■ **PROBLEMS AND TASKS**
a: In the Bonnaroo blog post, during which band's performance did the narrator first see Marc kill a zombie?
b: Carry on the Bonnaroo zombie blog post, picking up right after its last sentence.
* START DOCUMENT EXTRACT *
Rude at Bonnaroo

The Rude Pundit at the Bonnaroo Music Festival

Sunday, June 13, 2010

Day of the Roo, Part 3: Things Start to Get Killy:
The first time I saw Marc (with a "c") kill a zombie was, appropriately enough, during the Dead Weather's performance at Bonnaroo. Marc's a hugger, and his girth and height make him both lovable and deadly, like a Care Bear with John Wayne Gacy's face on his belly. As the band played its unholy mixture of punk, metal, and blues, Zeppelin on meth, as Alison Mosshart wailed out at the rain-spattered, stinky crowd, the zombies came through the fences. Festival goers tried to run, but the feeding had started. Marc started rushing towards a girl who might have been cute if she had had her entire face. And if she hadn't been biting the jugular vein of a dreadlock-topped teenaged boy wearing a hemp cloth skirt. I took out my pistol and was ready to chase after to protect him, but Mat touched my shoulder, giving me a stare, "No, let him go. Watch this. It's amazing."

Marc had a big grin as he stomped through the mud. "Here, pretty zombie," he called out. Her bloody snarl turned towards Marc. She dropped the violently twitching hippie and started racing at him. "You feel bad? You wanna hug?" He opened his arms. I tensed, my pistol ready. The zombie ran into his arms, but, before it could bite, Marc, truly, deeply, meaningfully, if that's possible, hugged her. Hard. Really fucking hard. So hard that the zombie stopped flailing and went limp. In one final squeeze, Marc said, "It's okay, girlie," and the beast's head popped off like a champagne cork.

I turned, stunned, to Mat, who shrugged. "Retard strength. What are ya gonna do?"

Saturday, June 12, 2010

Day of the Roo, Part 2: What Is the Roo?:
Mat brought me to a door in the middle of the fountain in the horribly cutely-named Center Roo. All things are "Roo" here, it being one of the only sounds most of the zombies can intone. You can hear them in the distance, yawping, "Rooooo," as if calling the others to feed. We went down a staircase to a dripping room where Mat had fashioned a camp. "Those are good guns," Mat said. "You could get a round through three zombie skulls in one shot."
* END DOCUMENT EXTRACT *
* START DATA EXTRACT *
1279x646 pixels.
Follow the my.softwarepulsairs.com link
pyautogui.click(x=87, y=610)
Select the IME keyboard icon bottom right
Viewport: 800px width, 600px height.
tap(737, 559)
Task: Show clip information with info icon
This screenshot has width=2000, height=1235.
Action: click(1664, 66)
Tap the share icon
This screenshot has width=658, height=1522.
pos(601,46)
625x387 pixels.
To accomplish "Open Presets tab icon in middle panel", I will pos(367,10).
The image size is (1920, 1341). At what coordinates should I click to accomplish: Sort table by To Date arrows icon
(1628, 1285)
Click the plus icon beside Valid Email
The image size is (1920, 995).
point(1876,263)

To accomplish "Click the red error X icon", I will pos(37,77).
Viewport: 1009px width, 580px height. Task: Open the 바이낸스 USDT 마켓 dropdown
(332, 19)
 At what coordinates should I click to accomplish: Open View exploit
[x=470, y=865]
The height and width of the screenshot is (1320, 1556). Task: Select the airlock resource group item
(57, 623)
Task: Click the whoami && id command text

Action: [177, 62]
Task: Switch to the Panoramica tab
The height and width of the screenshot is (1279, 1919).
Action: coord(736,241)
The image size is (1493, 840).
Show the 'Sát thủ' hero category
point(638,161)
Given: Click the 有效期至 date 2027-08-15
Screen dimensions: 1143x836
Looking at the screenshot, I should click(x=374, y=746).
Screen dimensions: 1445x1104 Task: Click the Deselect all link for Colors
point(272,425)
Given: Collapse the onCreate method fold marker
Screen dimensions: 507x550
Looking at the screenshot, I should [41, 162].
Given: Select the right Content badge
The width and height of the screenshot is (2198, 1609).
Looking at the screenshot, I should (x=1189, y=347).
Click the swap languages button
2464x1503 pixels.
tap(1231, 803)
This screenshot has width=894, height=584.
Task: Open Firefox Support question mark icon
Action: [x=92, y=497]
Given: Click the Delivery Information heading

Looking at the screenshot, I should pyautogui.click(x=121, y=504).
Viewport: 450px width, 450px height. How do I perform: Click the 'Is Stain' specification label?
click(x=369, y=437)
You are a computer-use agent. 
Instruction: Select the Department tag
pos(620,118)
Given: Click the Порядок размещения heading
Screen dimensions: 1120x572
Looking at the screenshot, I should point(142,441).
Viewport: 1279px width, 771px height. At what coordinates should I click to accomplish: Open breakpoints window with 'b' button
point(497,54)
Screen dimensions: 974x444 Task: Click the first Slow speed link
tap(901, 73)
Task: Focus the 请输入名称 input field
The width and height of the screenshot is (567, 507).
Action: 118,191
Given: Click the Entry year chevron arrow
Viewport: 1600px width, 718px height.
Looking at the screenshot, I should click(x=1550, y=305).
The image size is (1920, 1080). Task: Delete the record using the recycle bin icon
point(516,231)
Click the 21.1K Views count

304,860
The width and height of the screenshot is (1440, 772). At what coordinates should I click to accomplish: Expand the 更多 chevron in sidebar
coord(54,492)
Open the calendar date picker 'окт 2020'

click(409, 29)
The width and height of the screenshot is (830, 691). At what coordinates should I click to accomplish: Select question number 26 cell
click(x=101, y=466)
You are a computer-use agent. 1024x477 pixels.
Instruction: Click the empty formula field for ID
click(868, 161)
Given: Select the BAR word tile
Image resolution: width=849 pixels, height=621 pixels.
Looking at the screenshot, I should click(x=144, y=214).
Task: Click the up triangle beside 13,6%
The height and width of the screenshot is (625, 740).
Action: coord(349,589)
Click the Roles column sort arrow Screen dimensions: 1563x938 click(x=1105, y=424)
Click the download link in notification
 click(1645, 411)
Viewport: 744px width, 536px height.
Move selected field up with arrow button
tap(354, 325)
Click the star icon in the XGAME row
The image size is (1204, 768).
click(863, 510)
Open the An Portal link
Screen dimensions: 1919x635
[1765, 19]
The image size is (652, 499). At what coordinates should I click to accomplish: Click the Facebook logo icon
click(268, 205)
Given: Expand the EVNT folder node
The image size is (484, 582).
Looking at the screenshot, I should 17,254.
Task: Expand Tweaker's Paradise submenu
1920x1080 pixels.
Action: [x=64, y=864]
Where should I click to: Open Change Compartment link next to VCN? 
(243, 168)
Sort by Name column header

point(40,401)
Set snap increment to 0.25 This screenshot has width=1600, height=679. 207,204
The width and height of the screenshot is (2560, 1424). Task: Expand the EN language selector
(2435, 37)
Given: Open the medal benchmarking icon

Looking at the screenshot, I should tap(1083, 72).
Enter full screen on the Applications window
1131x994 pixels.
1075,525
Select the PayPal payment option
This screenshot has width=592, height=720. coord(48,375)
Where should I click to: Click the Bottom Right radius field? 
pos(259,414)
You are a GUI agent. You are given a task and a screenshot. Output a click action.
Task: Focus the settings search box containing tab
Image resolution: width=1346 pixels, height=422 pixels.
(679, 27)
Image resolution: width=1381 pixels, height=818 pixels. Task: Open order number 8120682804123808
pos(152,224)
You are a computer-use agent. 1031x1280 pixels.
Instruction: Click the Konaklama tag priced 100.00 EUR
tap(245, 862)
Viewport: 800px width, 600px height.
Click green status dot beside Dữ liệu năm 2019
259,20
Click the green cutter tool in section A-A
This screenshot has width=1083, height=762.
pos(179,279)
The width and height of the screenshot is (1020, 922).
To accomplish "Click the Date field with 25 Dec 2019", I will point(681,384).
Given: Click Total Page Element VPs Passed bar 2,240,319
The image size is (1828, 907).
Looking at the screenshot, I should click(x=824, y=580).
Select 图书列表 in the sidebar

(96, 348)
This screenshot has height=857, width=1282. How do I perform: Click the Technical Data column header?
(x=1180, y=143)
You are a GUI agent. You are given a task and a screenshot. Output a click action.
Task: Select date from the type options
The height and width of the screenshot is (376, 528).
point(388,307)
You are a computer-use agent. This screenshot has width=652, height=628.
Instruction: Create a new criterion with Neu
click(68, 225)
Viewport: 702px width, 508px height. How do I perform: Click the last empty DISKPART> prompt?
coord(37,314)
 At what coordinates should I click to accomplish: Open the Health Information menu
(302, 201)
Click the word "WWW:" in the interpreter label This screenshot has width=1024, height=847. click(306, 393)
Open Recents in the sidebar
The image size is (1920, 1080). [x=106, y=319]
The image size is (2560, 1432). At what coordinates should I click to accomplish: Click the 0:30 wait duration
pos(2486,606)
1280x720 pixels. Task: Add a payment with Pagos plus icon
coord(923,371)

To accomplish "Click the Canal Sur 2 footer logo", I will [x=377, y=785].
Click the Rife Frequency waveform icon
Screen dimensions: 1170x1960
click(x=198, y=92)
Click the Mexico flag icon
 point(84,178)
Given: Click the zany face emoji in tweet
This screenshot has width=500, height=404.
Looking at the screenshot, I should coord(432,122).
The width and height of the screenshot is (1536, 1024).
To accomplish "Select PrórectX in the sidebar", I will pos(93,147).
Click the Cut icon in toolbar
* END DATA EXTRACT *
■ **EXPECTED ANSWERS**
a: The Dead Weather's performance.

b:
"Why didn't Matt ever tell me he had a twin?" I asked.

"He's ashamed of me. I decided to sell my soul to the Devil."

"For eternal life?"

"No. For a job with Dick Cheney."

"Sweet Jesus, you poor bastard."

"You have no idea. This," he said as he gestured at the earth above, "is not what you think."

"It's not a giant compound where you trick people into coming so you can feed the zombies?"

He paused. "Okay, it is that. But it's more. Why do you think Donald Rumsfeld resigned back in 2006? Because of the war in Iraq? The failure to capture bin Laden? Child's play. It's because Bonnaroo was the code name of a project started by the Pentagon to reanimate the dead."

I interrupted, "To turn them into soldiers?"

"Worse. To turn them into walking bombs. The problem was that it worked too well. It worked too well, Lee, don't you see? When did Bonnaroo start? In 2002. Post-9/11. Why the fuck would you put it in the middle of nowhere, to the left of Fuckmysister, Tennessee? So no one would know."

"Know what? What did Donald Rumsfeld figure out? How is Dick Cheney involved?"

We heard a pounding on the door above. I grabbed the rifle. "Wait," Mat said, "It's not what you think." More pounding. "There's something else I need to tell you." We ran up the stairs. "You're probably gonna need to prepare yourself here."

"What? Why? What's going--" The door burst open and standing there was my best friend, Mark, the zombie lord himself. Except something wasn't exactly the same. He had a big, innocent grin on his face, and, in each hand, he held, by their hair, a zombie head.

"I did good, Mat. I hugged two meanies and they broke."

Outside again, in the pouring fountain water, I fell to my knees, yelling, "I left you for dead!"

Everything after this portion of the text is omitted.